Karena saat itu persenjataan pejuang sangat minim, maka banyak pejuang yang memilih membekali dirinya dengan ilmu kekebalan, terutama para Cintapuri. Setelah latihan balampah dianggap cukup, selanjutnya diuji satu persatu, bila sudah tahan timpas dengan parang bungkul, barulah mereka diturunkan. Pada 9 November itu sebanyak 300-an orang pejuang menyerbu tangsi Belanda berbekal 20 pucuk senjata peninggalan Heiho, bersenjatakan parang dan bambu runcing.
● ● ● ●
Petunjuk —
1. Jawablah pertanyaan berikut berdasarkan teks bacaan.
(a) Ilmu apa yang dipilih banyak pejuang untuk membekali dirinya?
(b) Dengan apa para pejuang diuji setelah latihan balampah dianggap cukup?
(c) Berapa pucuk senjata peninggalan Heiho yang dibawa saat menyerbu tangsi Belanda?
2. Teruskan teks tentang penyerbuan tangsi Belanda oleh para pejuang mulai dari kalimat terakhirnya.

Cuplikan Data —
● ● ● ●
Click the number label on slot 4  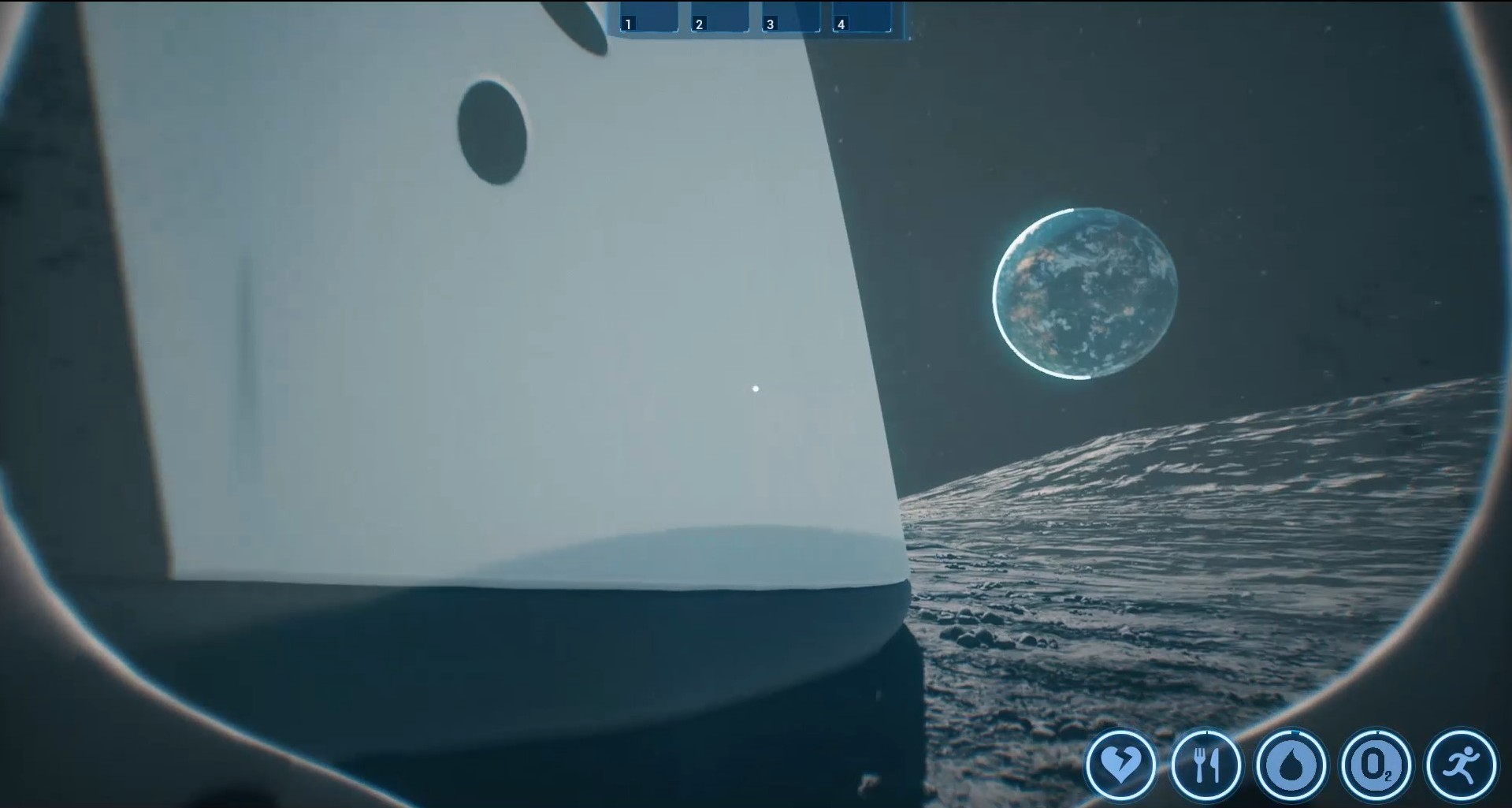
● ● ● ●
Kunci Jawaban —
1.
(a) Ilmu kekebalan.
(b) Mereka diuji satu per satu dengan ditimpas parang bungkul.
(c) Sebanyak 20 pucuk.

2.
Pada pertempuran 9 November ini, 9 orang pejuang gugur, yaitu: Badran (23 tahun), Badrun (27 tahun), Pa Ma’Rupi (45 tahun), Dullah (56 tahun), Tarin (56 tahun), Juma’in (57 tahun), Umar (58 tahun), Sepa (58 tahun), dan Utuh (58 tahun). Nama-nama tersebut mengukir Monumen Peristiwa 9 November 1945 yang terletak di depan Kantor Perbendaharaan Negara Banjarmasin, Jalan Mayjend DI Panjaitan, Banjarmasin. Monument perjuangan ini juga dibangun di Banua Anyar Banjarmasin Timur. Ketika itu Banua Anyar dan Sungai Tabuk (Alam Roh) menjadi tempat markas, pelarian dan persembunyian para pejuang di Banjarmasin dan sekitarnya.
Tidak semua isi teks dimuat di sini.